§ PASSAGE
The strength of our therapeutic frame was unwavering. No matter what I threw at him, he was rock-solid, firmly optimistic, gentle, and loving. I told him horrible things from the depths of my depression, and he was not horrified; he accepted them calmly. I raged, and he accepted it calmly. I transferred onto him the abandonment, abuse, neglect, and incomprehension I had suffered from others. Knowing it for what it was, he accepted it calmly, and responded with caring and warmth. No matter how hard I slammed into the frame, it was always strong enough to hold me. Our relationship was a well of caring that to this day has never run dry.
You have been on my mind since yesterday. I am wondering, how are you doing today? Do you have any periods of respite from your feelings? What are your thoughts like at the best times? The worst?
---
In the moment, when you asked, "how are you feeling today?" I honestly couldnt answer because on the spot in that moment I truly didnt know. It took a long time, thinking about it, before I could say, yes, I feel... like crying. Sad. Hopeless. So I suppose that asynchronous therapy works for me in one sense, because my feelings are usually asynchronous to the event with which theyre supposed to be associated. E-mail gives me a chance to catch up.

§ TASKS FOR THIS EXERCISE
1. Answer these questions about the passage:
(a) How did the therapist respond when the writer raged?
(b) What, no matter how hard the writer slammed into it, was always strong enough to hold the writer?
(c) According to the writer, what does e-mail give them?
2. Please write out the part of the passage that begins at the words "You have been" and stop after "to catch up.".

§ DATA EXCERPTS

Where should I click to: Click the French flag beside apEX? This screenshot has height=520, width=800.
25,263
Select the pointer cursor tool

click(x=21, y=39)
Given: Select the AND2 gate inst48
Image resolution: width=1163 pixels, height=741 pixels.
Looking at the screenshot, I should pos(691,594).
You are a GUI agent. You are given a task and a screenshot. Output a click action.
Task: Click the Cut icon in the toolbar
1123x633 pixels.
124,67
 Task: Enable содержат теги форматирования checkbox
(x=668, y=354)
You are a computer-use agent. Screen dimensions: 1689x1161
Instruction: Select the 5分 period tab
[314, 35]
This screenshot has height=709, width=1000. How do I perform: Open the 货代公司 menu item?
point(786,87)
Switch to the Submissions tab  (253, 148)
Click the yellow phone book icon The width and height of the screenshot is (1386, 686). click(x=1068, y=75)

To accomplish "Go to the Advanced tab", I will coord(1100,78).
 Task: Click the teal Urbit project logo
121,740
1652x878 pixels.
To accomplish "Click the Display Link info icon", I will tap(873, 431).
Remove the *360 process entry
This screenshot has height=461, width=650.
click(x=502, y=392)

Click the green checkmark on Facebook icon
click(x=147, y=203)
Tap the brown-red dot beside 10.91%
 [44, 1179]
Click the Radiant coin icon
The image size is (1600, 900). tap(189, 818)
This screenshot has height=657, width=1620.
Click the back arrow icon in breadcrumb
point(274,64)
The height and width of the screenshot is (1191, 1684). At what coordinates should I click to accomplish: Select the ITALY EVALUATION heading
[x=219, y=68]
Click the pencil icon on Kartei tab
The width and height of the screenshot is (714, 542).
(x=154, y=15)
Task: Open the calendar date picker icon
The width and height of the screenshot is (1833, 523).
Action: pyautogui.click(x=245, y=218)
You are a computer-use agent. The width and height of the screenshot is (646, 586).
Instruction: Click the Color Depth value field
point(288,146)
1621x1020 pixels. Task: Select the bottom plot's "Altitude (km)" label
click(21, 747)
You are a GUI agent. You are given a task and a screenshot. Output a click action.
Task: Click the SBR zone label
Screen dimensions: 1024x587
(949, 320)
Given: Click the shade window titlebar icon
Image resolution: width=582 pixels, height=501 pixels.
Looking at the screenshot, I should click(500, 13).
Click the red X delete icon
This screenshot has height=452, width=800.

§ SOLUTIONS TO THE PROBLEMS
1.
(a) He accepted it calmly.
(b) The therapeutic frame.
(c) A chance to catch up.

2.
You have been on my mind since yesterday. I am wondering, how are you doing today? Do you have any periods of respite from your feelings? What are your thoughts like at the best times? The worst?
---
In the moment, when you asked, "how are you feeling today?" I honestly couldnt answer because on the spot in that moment I truly didnt know. It took a long time, thinking about it, before I could say, yes, I feel... like crying. Sad. Hopeless. So I suppose that asynchronous therapy works for me in one sense, because my feelings are usually asynchronous to the event with which theyre supposed to be associated. E-mail gives me a chance to catch up.